### DESAFÍOS
(1) Según el texto sobre la guerra de la educación, ¿cuántos años de democracia lleva España?
(2) Modifique el texto sobre la guerra de la educación: transcriba el pasaje que va de "Es casi imposible" a "piden y no dan.", ambos inclusive, y cambie "pacto" por "acuerdo".
(3) Enumere todas las preguntas que plantea el texto sobre la guerra de la educación en el párrafo que comienza con "Cada ocho años saltamos".

### EXTRACTO DEL DOCUMENTO
+ + + +

La guerra de la educación

Ramón Lobo nueva.

En España no existe un debate profundo sobre qué tipo de enseñanza queremos. Aquí, la guerra se desarrolla entre los defensores de una escuela privada para unas presuntas élites financiada con dinero de todos y una escuela pública que aspira a ser como la francesa, laica y de calidad, capaz de educar ciudadanos libres. Llevamos 45 años de democracia y no nos hemos acercado al objetivo, mientras que nuestro ideal al otro lado de los Pirineos pasa por serias dificultades. Habría una tercera vía, una escuela verdaderamente privada financiada en su totalidad por los padres que la disfrutan, y sin ayudas públicas.

Si quieren educar a sus hijos en los valores del liberalismo es esencial que aprendan sus reglas: quien paga, manda, y más si es el Estado que somos todos. Napoleón lo dijo de una manera más poética: “La mano que da siempre está por encima de la mano que recibe”. (Ya sé que se trata de una cita usada en esta sección, pero es tan buena que se perdona la reiteración).

¿Cuántos planes de enseñanza llevamos desde que finalizó la dictadura? Derecha e izquierda han sido incapaces de consensuar un gran pacto nacional que genere un modelo definitivo o, al menos, estable

Cada ocho años saltamos de uno a otro, pero jamás entramos a debatir el fondo del asunto. El actual se puede resumir en una pregunta: ¿cuál debería ser el objetivo de la educación en un mundo hipertecnológico dominado por robots? Hay más: ¿es mejor formar ciudadanos libres o acumular súbditos obedientes? ¿Apostamos por gente que piensa y siente o gente que solo gana dinero?

Es casi imposible alcanzar un pacto en España porque las derechas, y esta de Pablo Casado aún más, defienden las tesis del catolicismo encarnado por el Opus Dei y los Legionarios de Cristo, y otras organizaciones similares. Buscan la sopa boba: que el Estado pague una educación que segrega por sexo y margina por origen y dinero. Este texto de Milagros Pérez Oliva, periodista especializada en educación, sitúa la esencia del problema nacional: El consenso que piden y no dan.

Para que no me regañe José Carlos Rodríguez Soto, ex misionero comboniano en Uganda, y gran amigo, matizo: es cierto que existen órdenes religiosas de tradición misionera que manejan enfoques más abiertos y tolerantes. No todo es Antonio María Rouco Varela y el cardenal supermán, Antonio Cañizares.

+ + + +

### INFORMACIÓN REGISTRADA
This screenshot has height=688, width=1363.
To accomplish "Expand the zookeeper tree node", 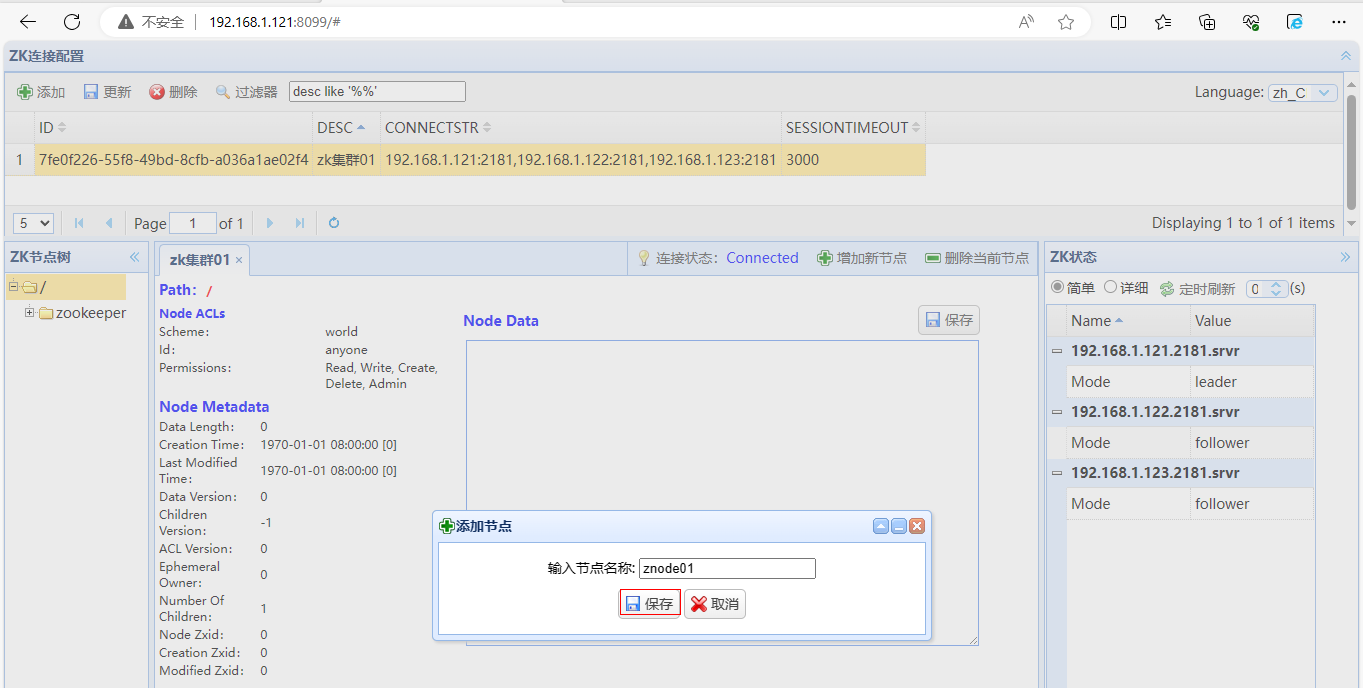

+ + + +

### SOLUCIONES POR TAREA
(1) 45 años.

(2)
Es casi imposible alcanzar un acuerdo en España porque las derechas, y esta de Pablo Casado aún más, defienden las tesis del catolicismo encarnado por el Opus Dei y los Legionarios de Cristo, y otras organizaciones similares. Buscan la sopa boba: que el Estado pague una educación que segrega por sexo y margina por origen y dinero. Este texto de Milagros Pérez Oliva, periodista especializada en educación, sitúa la esencia del problema nacional: El consenso que piden y no dan.

(3)
- ¿cuál debería ser el objetivo de la educación en un mundo hipertecnológico dominado por robots?
- ¿es mejor formar ciudadanos libres o acumular súbditos obedientes?
- ¿Apostamos por gente que piensa y siente o gente que solo gana dinero?